# LAB 07 - Random Forest for Regression

In this lab we will be extending the previous lab about Decision trees and build a Regression model using Random Forest.

For simplicity, we will be using the same dataset as the previous lab (you can find it in ECLASS).

**IMPORTANT:** For this lab, if you haven't finished your code from last week's lab on Decision trees, you will have the option to use the sklearn implementation for a regression tree. However, this doesn't mean that you should skip the previous lab. This is just so that you don't get behind with the content and you don't spend all your time today working on the previous lab. 

In [18]:
import numpy as np
from sklearn.model_selection import train_test_split
import pandas as pd
from sklearn.tree import DecisionTreeRegressor

As mentioned before, use the Boston Housing data and prepare your train/val/test split as usual.
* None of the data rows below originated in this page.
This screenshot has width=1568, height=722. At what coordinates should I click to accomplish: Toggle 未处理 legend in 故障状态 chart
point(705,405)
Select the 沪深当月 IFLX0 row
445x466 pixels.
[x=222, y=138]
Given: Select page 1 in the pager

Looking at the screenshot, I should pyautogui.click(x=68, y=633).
## Exercise 1 -- Bootstrap

Also known as [bagging](https://en.wikipedia.org/wiki/Bootstrap_aggregating), this technique consists of making several samples with replacement of the original data, using each of the samples to train an estimator, and then aggregating the predictions using the average (this is also a type of model ensemble).

In [19]:
def bootstrap(X, num_bags=10):
    """
    Given a dataset and a number of bags,
    sample the dataset with replacement.
    
    This function does not return a copy
    of the datapoints, but a list of indices
    with compatible dimensionality
    
    Parameters
    ----------
    X : ndarray
        A dataset
    num_bags : int, default 10
        The number of bags to create
    
    Returns
    -------
    list of ndarray
        The list contains `num_bags` integer one-dimensional ndarrays.
        Each of these contains the indices corresponding to the 
        sampled datapoints in `X`
    
    Notes
    -----
    * The number of datapoints in each bach will
      match the number of datapoints in the given
      dataset.
    * The
    """
    rng = np.random.default_rng(0) # you can change the seed, or use 0 to replicate my results
    # Your code here
    
    
    num_samples = len(X)
    bags = []
    for _ in range(num_bags):
        indices = rng.choice(num_samples, size=num_samples, replace=True)
        bags.append(indices)
        
    return bags

In [20]:
rng = np.random.default_rng(0)
X_small = rng.random(size=(100,2))
bags = bootstrap(X_small)
bags[0]

array([85, 63, 51, 26, 30,  4,  7,  1, 17, 81, 64, 91, 50, 60, 97, 72, 63,
       54, 55, 93, 27, 81, 67,  0, 39, 85, 55,  3, 76, 72, 84, 17,  8, 86,
        2, 54,  8, 29, 48, 42, 40,  2,  0, 12,  0, 67, 52, 64, 25, 61, 76,
       38, 46, 99, 80, 98, 37, 68, 95, 65, 84, 68, 70, 38, 87, 13, 57, 72,
       84, 52, 37, 31, 42, 48, 71, 88,  7, 93, 53, 35, 67, 57, 25, 32, 71,
       59, 50, 33, 76, 39, 32, 89, 26, 22, 71, 62,  4,  8, 37, 83])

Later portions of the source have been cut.